回榮村的路上,後座的二老均是悶不吭聲。

類似的沉默在榮皓從小長大的過程中經歷過不少,往往都是因為自己犯了大錯導致的結果。

當著外人的面,二老可以露出微笑假裝滿不在乎,但一家人獨處的時候,這種令人窒息的安靜壓抑到讓人發狂。

許久之後,母親挑起話頭,就像以往那般第一個打破沉寂,她的語氣一如既往的和藹可親:“小皓啊!那個曉婷姑娘是你什麼人啊?你跟她……你和關穎……”

父親氣不打一處來,轉彎抹角沒好氣的說:“早跟你說別開這輛破車,咱家買不起還是怎麼的?”

榮皓咳嗽一聲:“辛辛苦苦賺來的錢要花在刀刃上,而不是用來顯擺。您老以前就是這麼教育我的,我可是深受教誨,銘記在心。”

父親哼了一聲:“少跟我耍嘴皮子,就你這德行,人家曉婷姑娘能看上你嗎?朝三暮四算是怎麼回事?好事不學一點,花花腸子倒是學了個精通。你說吧!你想怎麼的?你跟關穎怎麼了?”

榮皓無奈的笑了笑:“全曉婷是我朋友,就是朋友而已。人家父母天天催婚,沒辦法才把我拿出來冒充個男朋友,您二老可別多想。我跟關穎,好著呢!”

後座短暫的沉默,幾分鐘後,父親搖了搖頭:“現在的孩子也不知道怎麼想的,男女朋友還能冒充?欺騙父母能得獎還是怎麼的?”

榮皓無言以對,兩代人思想不一樣,有些事情根本無法正常溝通。

母親繼續嘮叨:“小皓啊!你也太大膽了,那個誰那些個惡勢力我們能招惹嗎?這要不是有部隊的人給壓著,人家要是找你麻煩,你說可怎麼辦啊?我們普通老百姓,安安分分的比什麼都強,那些個出頭鳥咱們可不能做啊!”

父親倒是通情達理:“你懂個什麼?我覺得這件事做的對!你沒看見到處都張貼著打擊邪惡勢力人人有責的橫幅嗎?”

榮皓衝後面豎了豎大拇指:“還是老爹明事理。”

父親瞪了他一眼:“這事做的對,但你撒謊把我倆送到別人家算是怎麼回事?行吧!就算怕被人打擊報復所以給我倆找了個安全的地方,可你就不能給我們來個電話?兩毛錢的電話費也充不起了還是怎麼的?我給你打了多少電話,怎麼打都打不通,你不知道你媽膽小,心裡有事睡覺都能被嚇醒了?你這個兔崽子,不孝的玩意兒!你說吧!這些天你幹什麼去了?”

榮皓感覺陣陣頭大,他最不喜歡被人數落,如果是別人,他可能會脫下臭襪子把對方的嘴給堵上。

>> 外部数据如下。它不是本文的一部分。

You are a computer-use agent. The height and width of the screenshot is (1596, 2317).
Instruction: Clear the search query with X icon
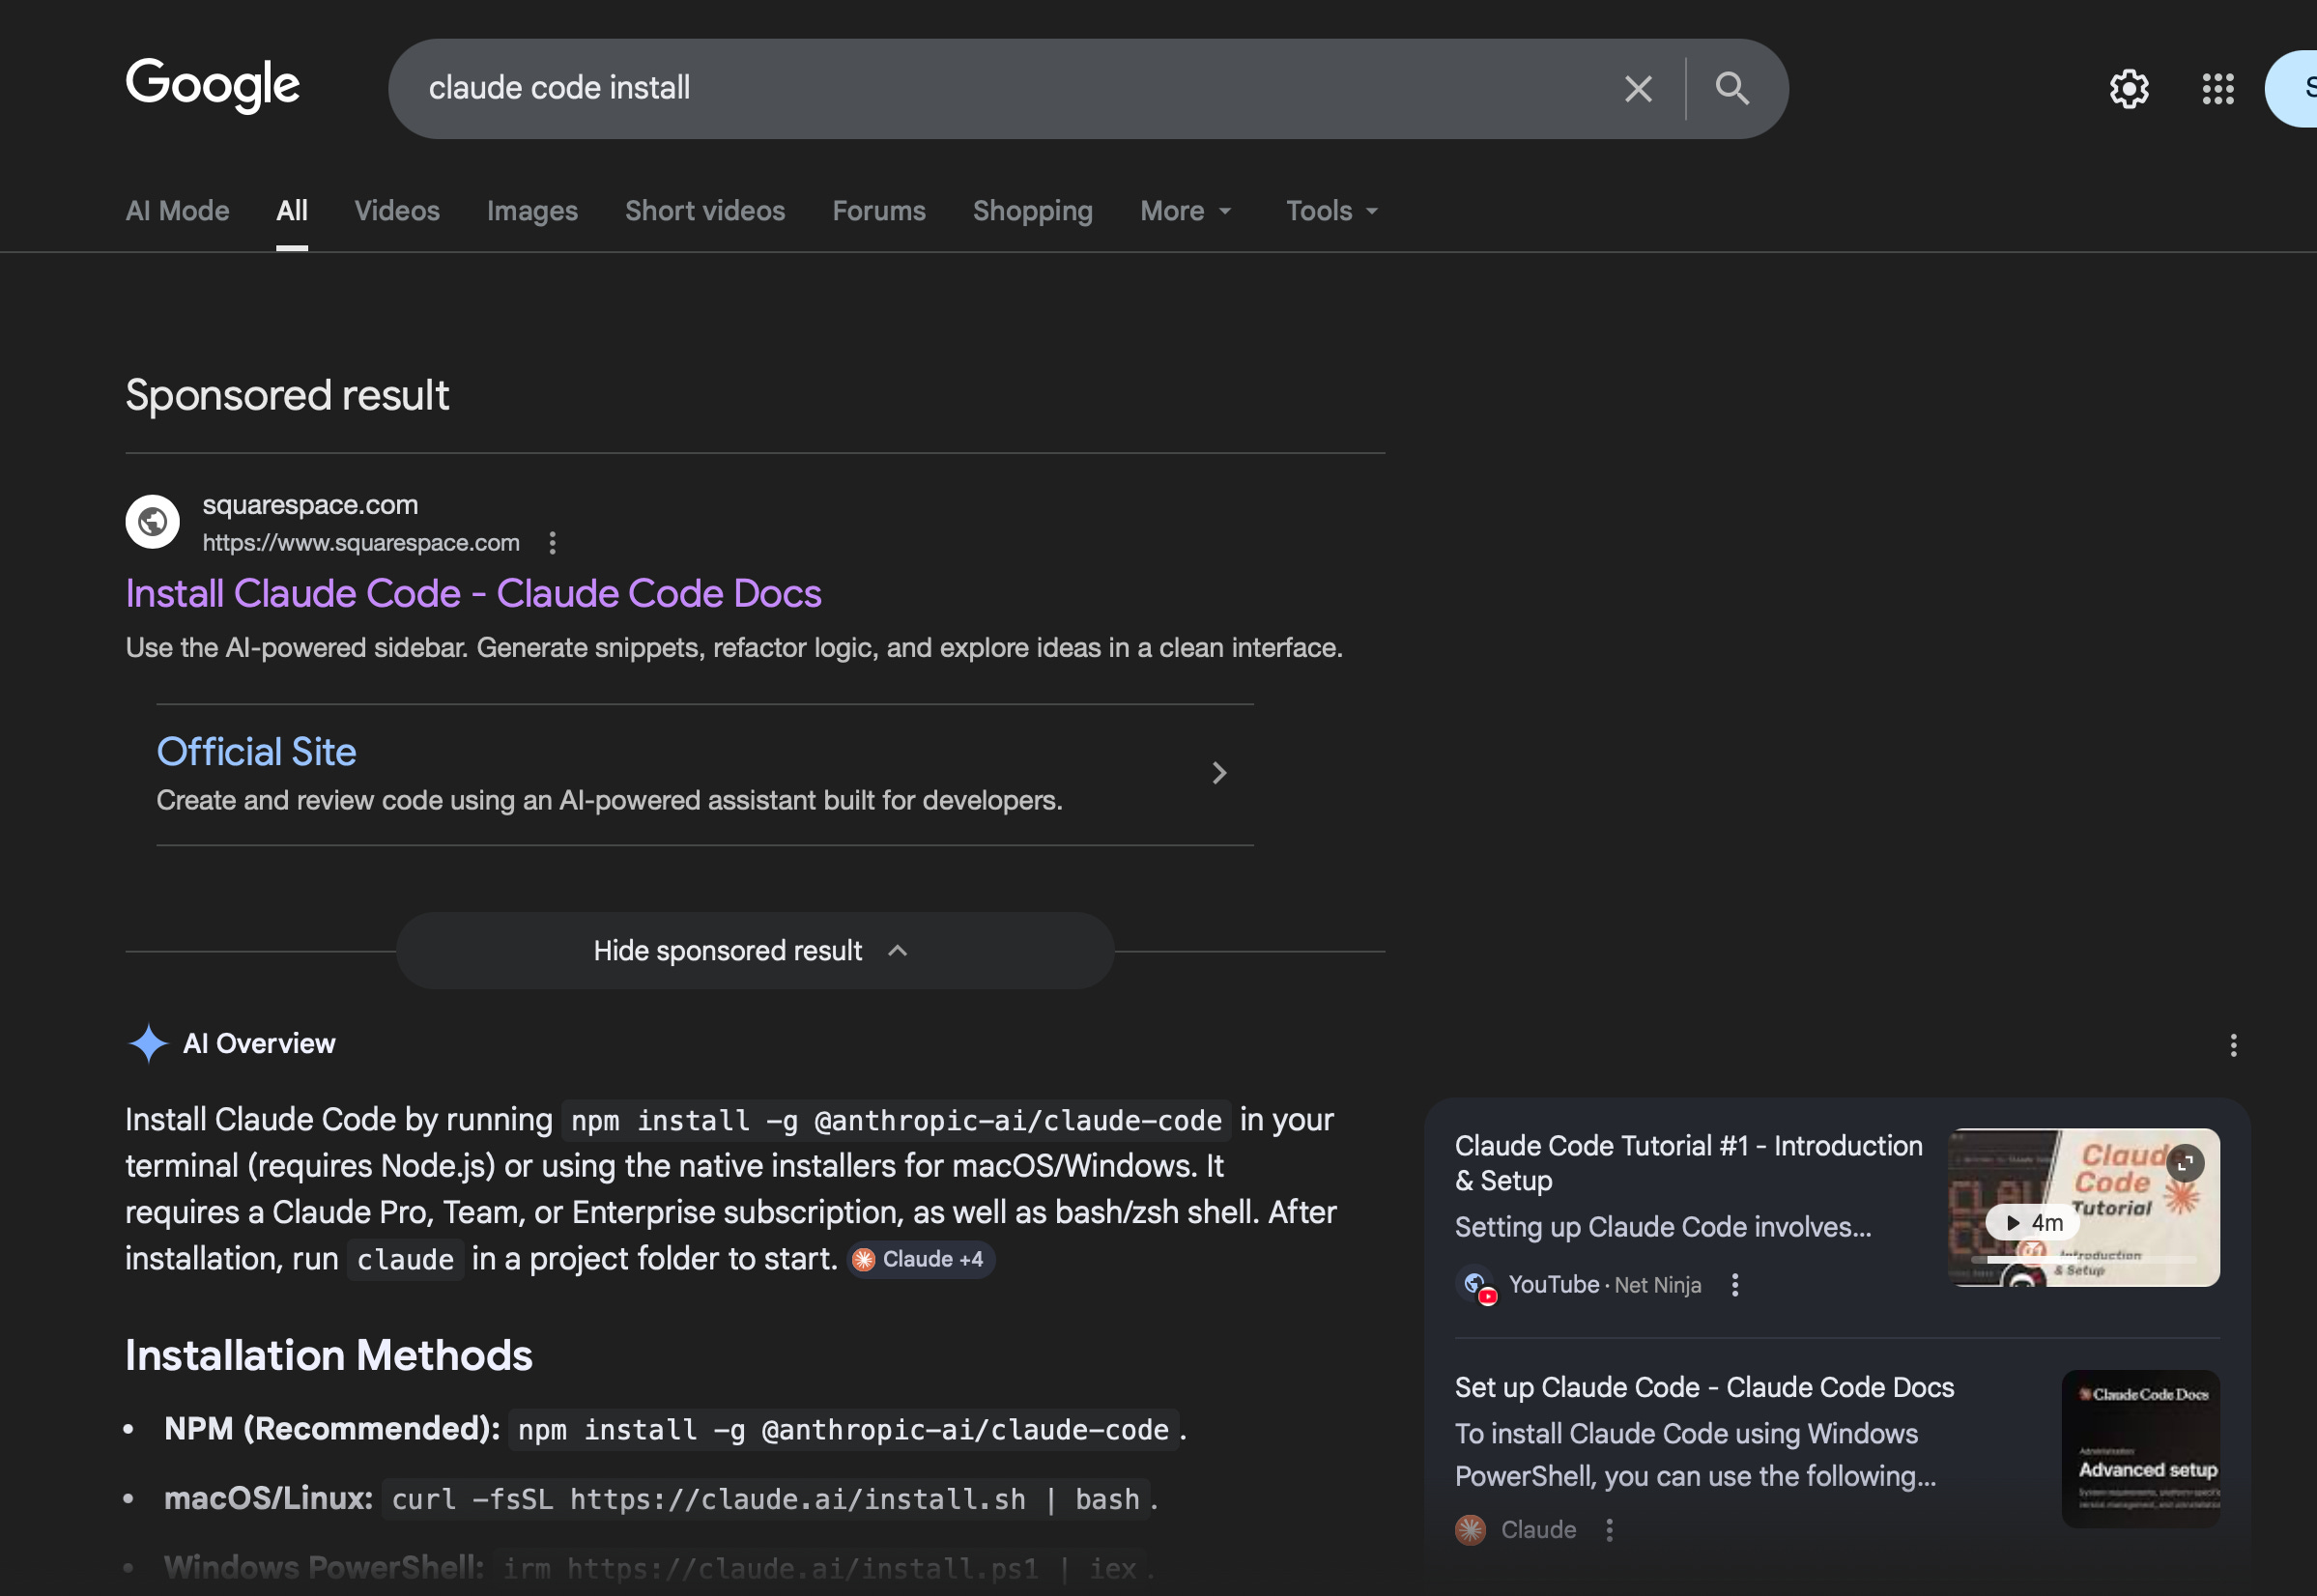point(1637,89)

可後面的是自己親生父母,除了悶頭聽著,那就只有聚精會神的開車,一句話也不敢回。

父親不依不饒:“說啊!你這些天幹什麼去了?你比市長還忙是嗎?”

榮皓笑了笑:“還真別說,市長都沒我忙!我這些天去忙什麼我要是說出來,您老能嚇一跳。”

父親沒好氣的說:“洗耳恭聽!”

榮皓咳嗽一聲,說道:“桃花湖附近以前有個陶藝村,您聽沒聽說過?”

父親點了點頭:“聽說過,還是聽你老於大爺說的。這個陶藝村我們本村知道的不多,從來也沒有人宣揚過,知道這個村子的那些人也都是從外村的親戚朋友那裡聽來的。”

榮皓哦了一聲,這是事實。

得知陶藝村的事情還是在鎖龍井下方,最先提及的是劉本成劉老。

在這之前,榮皓沒有聽到關於陶藝村的隻言片語。

榮皓繼續打著哈哈:“我們榮村離陶藝村最近,但我們本村竟然沒有人知道關於陶藝村的事情,不是挺奇怪嗎?您老聽來的都有什麼,說來聽聽。”

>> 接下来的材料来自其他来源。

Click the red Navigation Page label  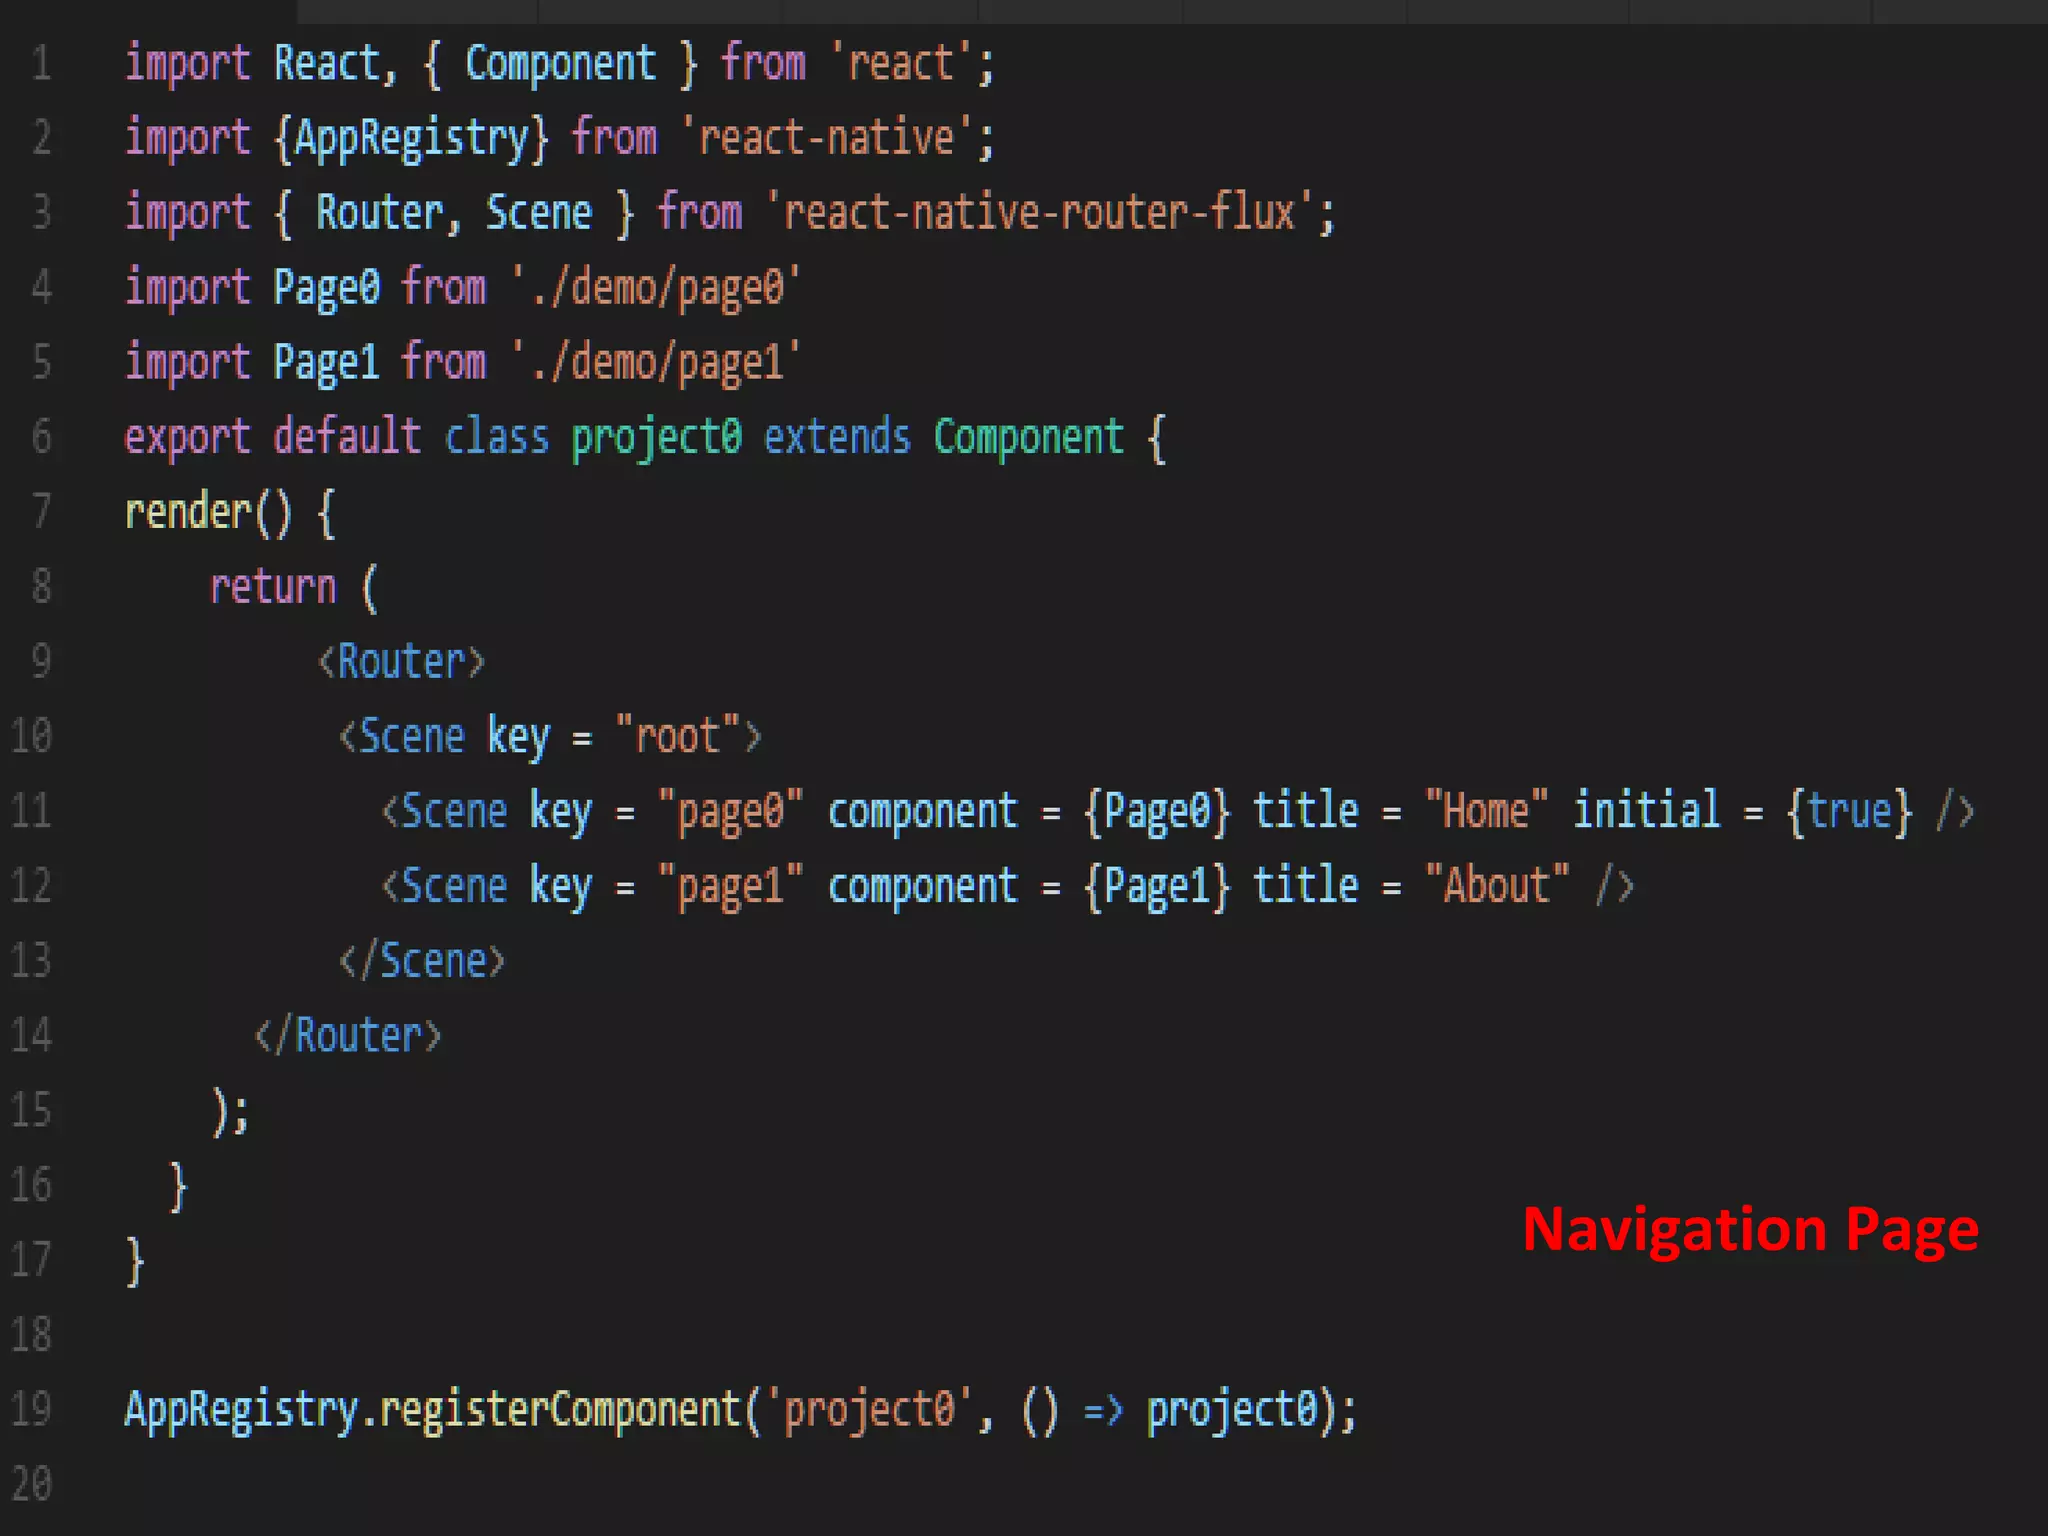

父親微微沉思,繼而說道:“聽說陶藝村世世代代以燒製瓷器為主業,而且是供應宮廷的大戶。祖祖輩輩連種地的都沒有,他們平時吃的糧食都是買來的,好像挺富裕的樣子。興盛了幾百年,後來他們犯了什麼事兒,好像是送到皇宮的瓷器出了問題,皇帝龍顏大怒,下令滿門抄斬,從此以後啊陶藝村就沒了。”

榮皓點了點頭,看來所有的傳聞都大同小異。

沒有人會知道陶藝村從何而來,但他們是怎麼消失的倒是傳的很廣。

“你突然提這個陶藝村做什麼?難不成你小子這些天在打陶藝村瓷器的主意?”父親皺了皺眉,繼續說道:“可別白費時間了,有那時間不去做點正事。據說當年陶藝村被下旨蕩平之後,所有的瓷器都被人偷偷摸摸的帶走了。後來日本人佔據桃花湖,動用大船打撈又撈出來不少東西。再後來一批又一批的人賊心不死,把陶藝村掘地三尺搜刮了個乾淨,就連桃花湖都摸了個底朝天,連個瓷器渣子都沒有留下。”

榮皓點了點頭,看來父親知道的還不少。

也不知為何,提起陶藝村,父親就敞開了話匣子,似乎先前的憤懣不滿也在這個話題中煙消雲散了。

“你鳳山村的徐大爺的老爹當年被鬼子抓了壯丁,送去渾山修軍械庫,說白了就是在山裡挖地洞放軍火。渾山是石頭山,打洞是沒問題,據說挖了一座高五米寬十米的山洞,從渾山後往前挖,就在即將完工的時候,出了問題。他們挖通了地下,傳言挖到了無底洞。”

榮皓微微一怔:“什麼無底洞?”

“無底洞就是沒有底的洞,就跟淹子一樣,都是直通地心。當時的人也迷信,有人就說挖到無底洞不是什麼好兆頭,說這洞很可能通往陰曹地府,挖開了這樣一個地方,那還了得!於是有些人就建議山洞不能繼續挖了,到此為止,想辦法把無底洞的洞口封死,然後把挖出去的土填回來,至少回填十米,如果嫌山洞深度不夠,那就拐個彎往其它方向挖。”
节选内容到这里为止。